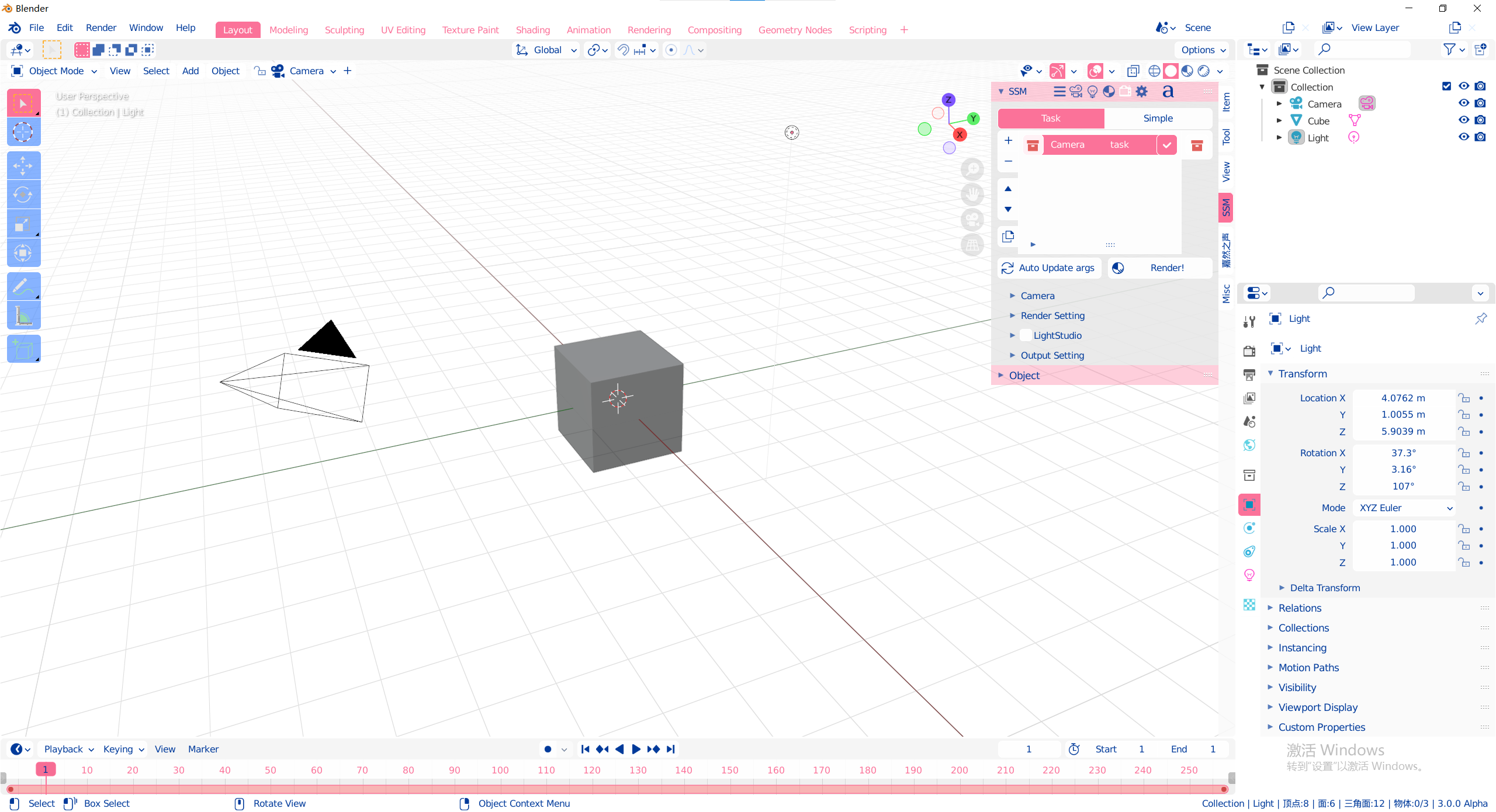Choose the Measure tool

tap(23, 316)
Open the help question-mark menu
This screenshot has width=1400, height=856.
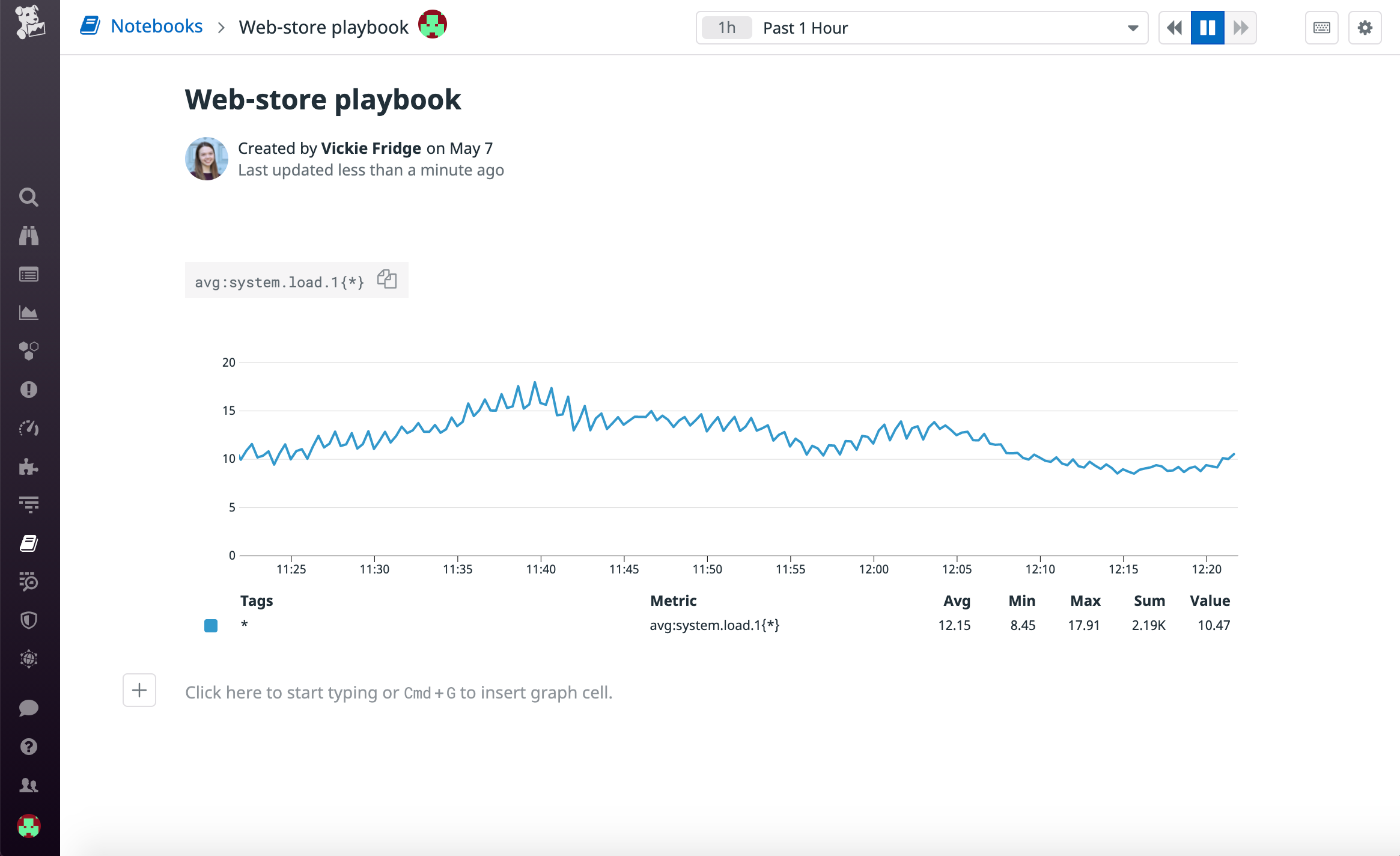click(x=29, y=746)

▶ EXERCISE REQUIREMENTS:
Leaving the pictures out, give again word for word each line from the one holding "Open the help question-mark menu" through the end of the records.

▶ RESPONSE FOR THIS EXERCISE:
Open the help question-mark menu
This screenshot has width=1400, height=856.
click(x=29, y=746)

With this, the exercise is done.